Product not-as-described: A request based on this reason is addressed on a case-by-case basis and subject to our approval. To prevent this kind of claim from arising, every customer is encouraged to check out samples of the product they are buying (in the form of video overviews, demo links, product samples, screen shots) of each type of product offered before making a purchase.
We do not offer any refund of our courses. Due to the ease of copying and redistributing the information into a person's own course, we don't want our courses stolen and then refunded only to see the same information regurgitated from a similar website or video series.
We do allow for swapping of a product when it is bought many times. We have courses that are bought as a gift by others. So in an event where the same course was bought more than once, we will offer another course of equal value for exchange for the course that was bought in duplication. In the event that there isn't another course that is wanted by the customer or the course desired is more than the purchase price, we will do our best to satisfy the customers desires. Email us at progenyadventuregroup@gmail.com if this situation arises so we can remedy the situation in a timely manner.
Physical Return and Refund Policy
The following returns policy applies to all physical items sold on The Progeny Adventure Group LLC website.
If you are not fully satisfied with your purchase, return it. It’s easy! You may return it with your original sales receipt, gift receipt or original packing slip. We will happily exchange the item or refund your full purchase price.

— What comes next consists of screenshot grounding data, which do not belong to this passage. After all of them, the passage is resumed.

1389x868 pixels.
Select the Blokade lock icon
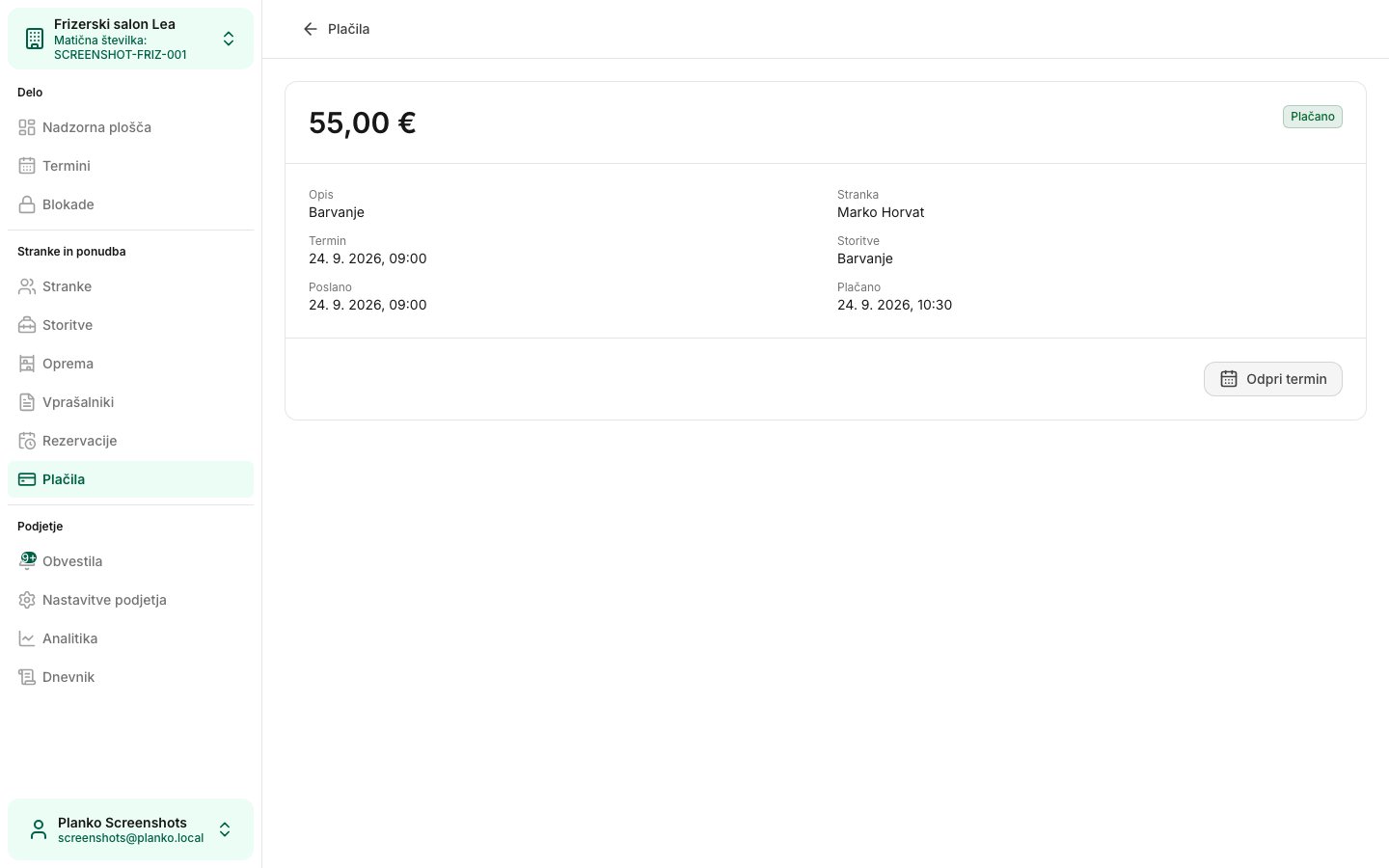[27, 204]
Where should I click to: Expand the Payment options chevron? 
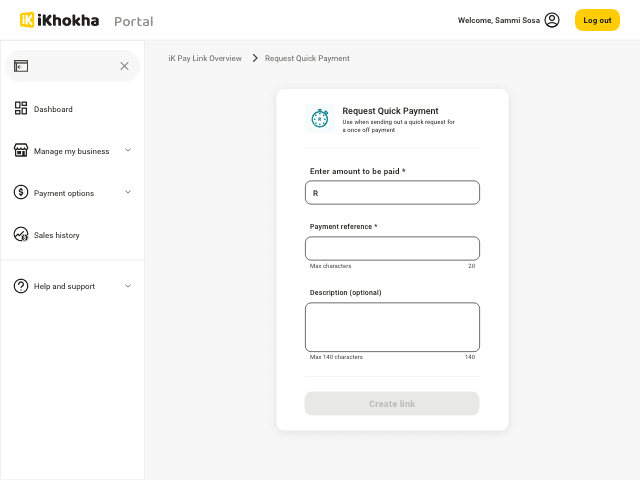click(128, 192)
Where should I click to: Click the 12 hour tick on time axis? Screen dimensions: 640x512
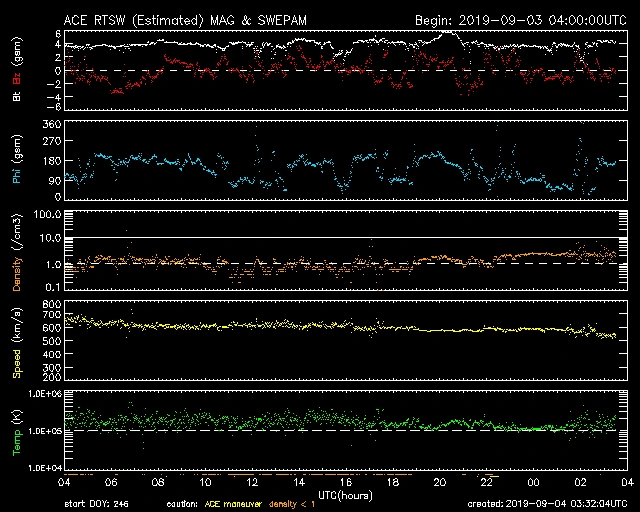point(253,482)
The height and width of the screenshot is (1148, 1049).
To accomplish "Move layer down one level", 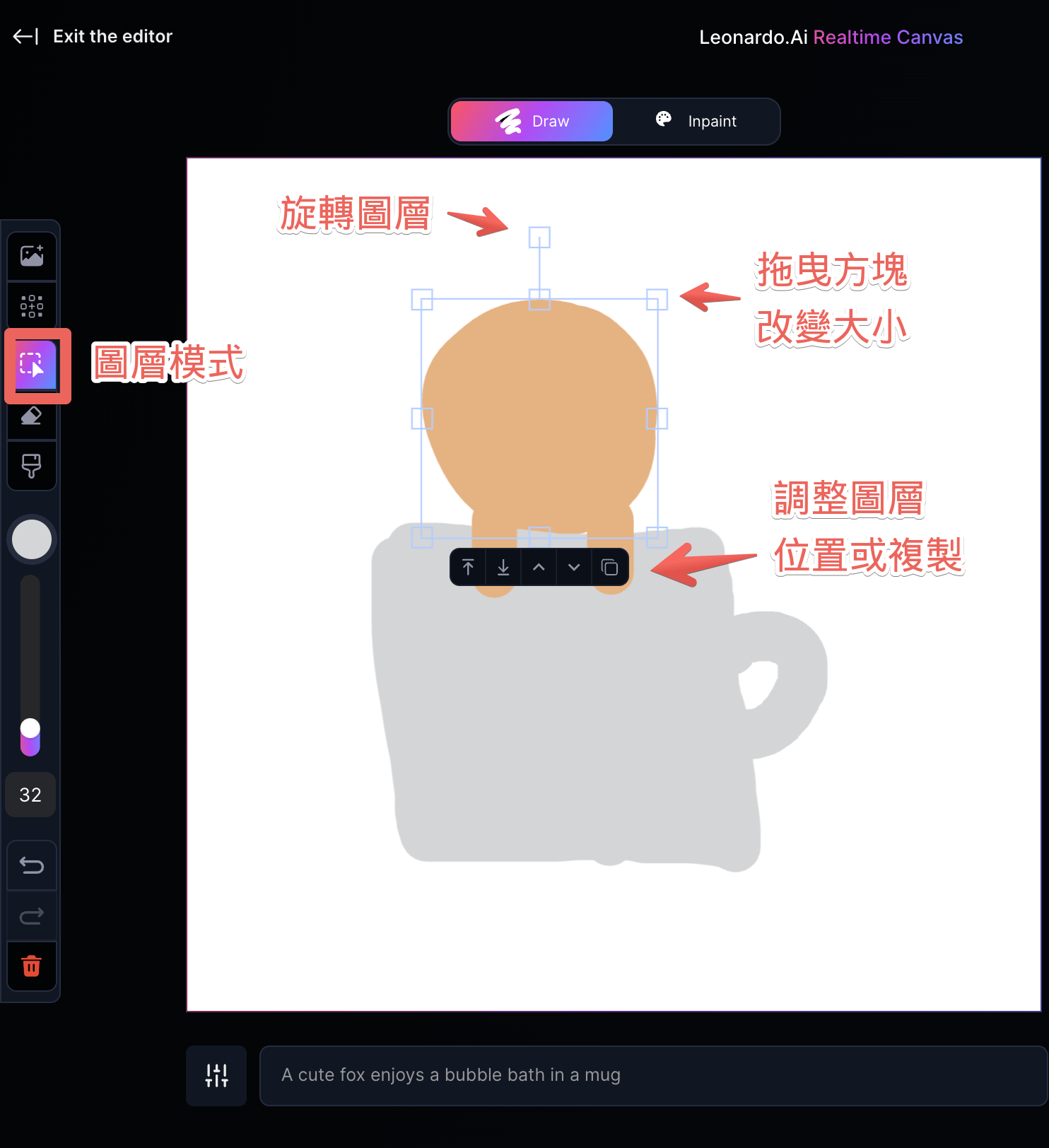I will pyautogui.click(x=574, y=567).
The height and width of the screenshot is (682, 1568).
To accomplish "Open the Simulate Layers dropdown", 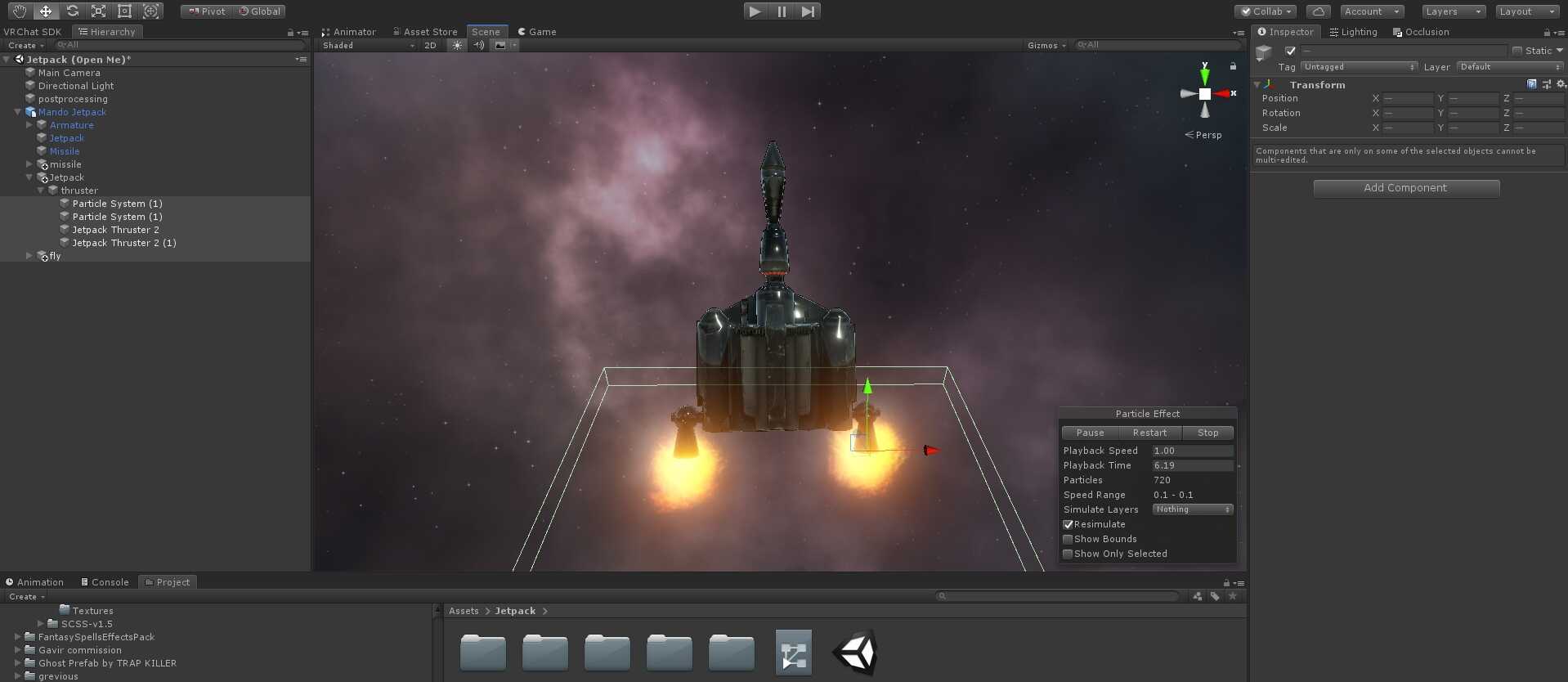I will 1192,509.
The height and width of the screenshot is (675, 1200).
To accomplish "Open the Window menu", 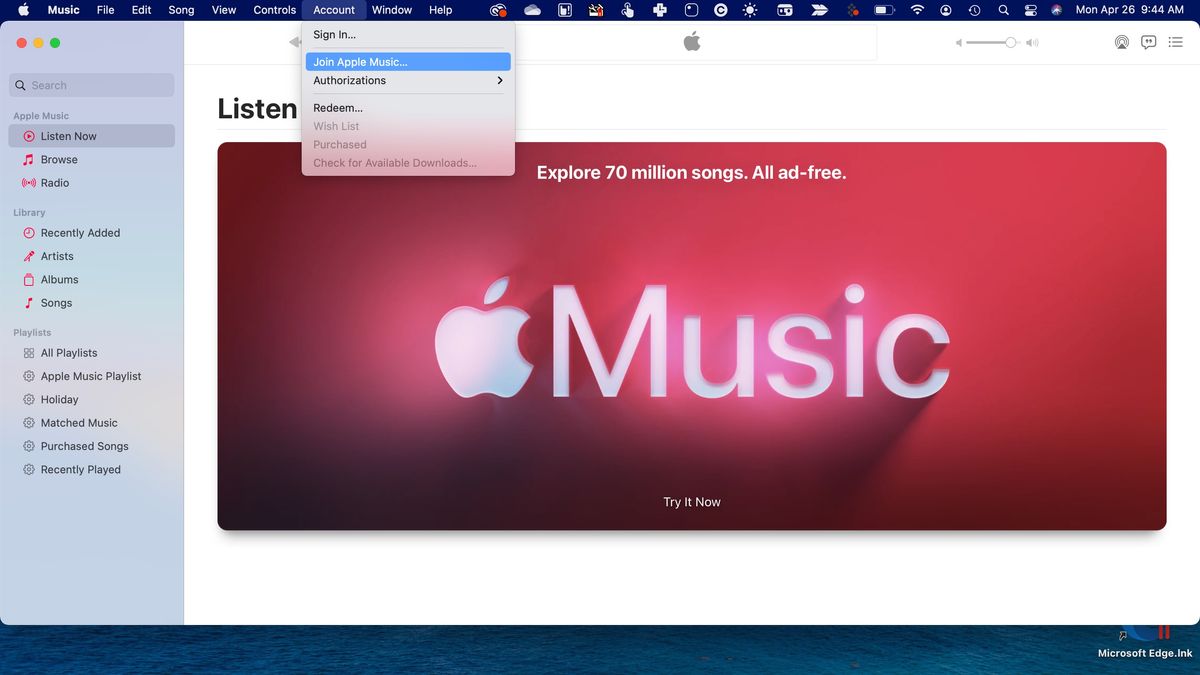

An item not marked as non-returnable on the product detail page is eligible for return within the applicable return window if it fulfills one or more of the following conditions:
- Was in a physically damaged condition at the time of delivery
- Has one or more parts of accessories missing
- Does not match with what was ordered
Items must be returned in the original manufacturer's packaging.
Payment Gateway and Privacy Notice
Our payment gateway will be controlled by the ThriveCart plugin and is rated as one of the best in security and ease of use! We are very impressed with the features and ability of ThriveCart to take a customers banking information and secure the connection along the way. None of the customers banking information is ever viewed by anyone other than the customer. No banking information is ever stored in our database either so the customer can rest assured that their financial record and key to their account can never be used by us or anyone without their permission.
We do use the browser cookie to auto generate forms and to recognize the customer when returning to our site. The way we use cookies is detailed in our privacy policy but we can summarize it here. We don't sell any information to others, we only collect the basic information we need in order to know and validate a customer's profile for security and analytics to make our website better.
We do insist that a visitor becomes a subscriber with an account on our page. These login credentials can authenticate the subscriber and pass the logged in information to the payment gateway when making purchases. Also we need to make sure no one has a stolen identity or fake account when doing business with us.
The Progeny Adventure Group LLC should appear on any banking transaction or receipt from your financial institution in a record of your purchase! We care deeply about the checkout and financial end of your investment in us. So please email us at progenyadventuregroup@gmail.com with any problem you may have during the checkout process.
These legal pages were written and corrected in part by the managing members of The Progeny Adventure Group LLC with the help of law professionals.